2010年9月2日木曜日

織田作之助を読んだりしています。

「夫婦善哉」が話題になった戦中・戦後に活発な活動をした作家の本を読みました。小説の世界観
や登場人物の感性、都市空間のヨドミがいまの時代と少しも変わらないのに驚かされました。文字による描写のせいかも知れません。
今年は戦後65年、成長し続けてきた日本の経済の中で、暮らしは格段に便利になり、生活レベルは上がったはずです。都市はおしゃれにセンスアップし国際感にあふれているのに、なぜ半世紀も前の小説の世界に古さも感じないし、新鮮に共感できるのでしょう。
もしかしたら、私たち日本人は、日本の文化や日本人の生活様式をどこかに忘れてきてしまったのか、あるいはここ20年余りの景気の後退の中で50年前の人々の感性や生活がいきなり私の中にフィードバックされたのでしょうか。いずれにしても氏の小説の中にある個人主義・厭世観・そして
小さな幸福感といったものに感動させられました。
私たちのモノ創りは決して芸術ではないけれど、生活に密着する多くの価値を商品化ことをテーマにしています。そこには人間そのものの存在意義や可能性、日本人だから持ちえる価値観や様式
に応えるものがあってほしいと思いました。
行き過ぎた功利主義や、閉塞感が生んだ成果主義に追われてきた日本の65年がもしかしたらちょっと違っていたのかなとも感じます。貧しい生活の中にあっても、暗く臭い路地裏の住まいの中にあっても必ずしも不幸とは限りませんものね。

写真は江戸川橋で見つけたかわいい商店街

2010年8月23日月曜日

売れるモノって、誰が作るの。

「売れるもの」を創れ!と言われるけれど、市場がここまで落ち込んでしまうと、売れるものは誰が作れるのでしょうか。「いい素材を持っている人」は素材を買って商品化する企業が見つからない。
続く・・・・

2010年8月20日金曜日

悩み深い、この頃のモノつくり。

大量生産、大量販売の時代が終わって早20年がたとうとしています。身の回りにあふれていた新しいものが、だんだんマスコミや広告の中だけであるような気分にさせられます。販売サイドを見てもメガストアが薄利多売でさらに巨大化することが少なくなっています。

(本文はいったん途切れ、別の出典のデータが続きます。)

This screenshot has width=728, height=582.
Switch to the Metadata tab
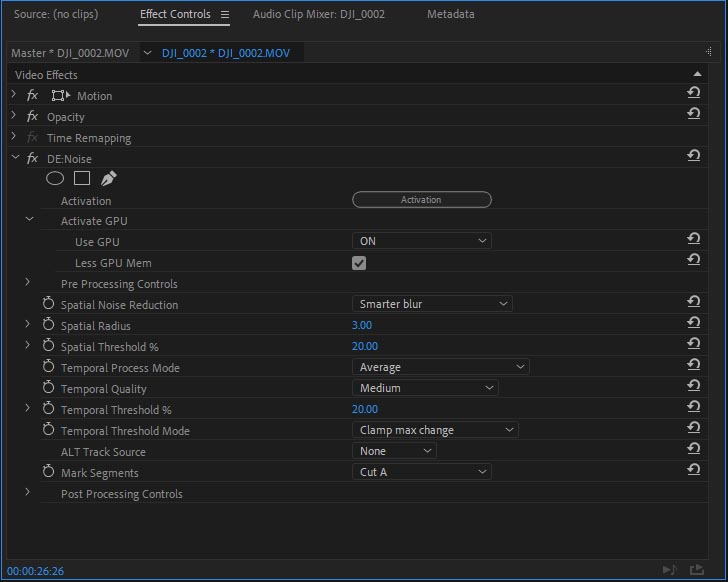click(x=450, y=15)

最近はプチ贅沢などといって、小額のハイグレード商品が意外と受けているようです。生活者だって、一般的に生活に大きなゆとりがあるわけではないので、やはり高額品が飛ぶように売れるような社会はもうないかもしれません。

いまは、政府の政策でエコポイントなどが注目され、車や家電、住宅部品といったものの環境対策を施されたものが売れているようです。これも、生活に及ぼす実質的な価値を見ると、疑問を感じるものも多くあるように感じます。

これからのモノつくり、難しい時代だなと思います。とりわけ多くの企業に開発の体力も少なくなってきている現状の中で、私たちは何を目指していけば良いのでしょう。少なくとも、これからの地球に、次の世代に、そして生活するみんなにやく立つモノを創って行きたいものです。

2010年8月18日水曜日

研究日記をはじめます。

モノが欲しくない時代になってしまいました。
バブル崩壊後、世の中妖怪「やすいもん」に捕りつかれているうちに、生活者にとって欲しいものが
なくなってしまったようです。
これから、そんなこと、あんなこと、少しずつレポートしたいと思います。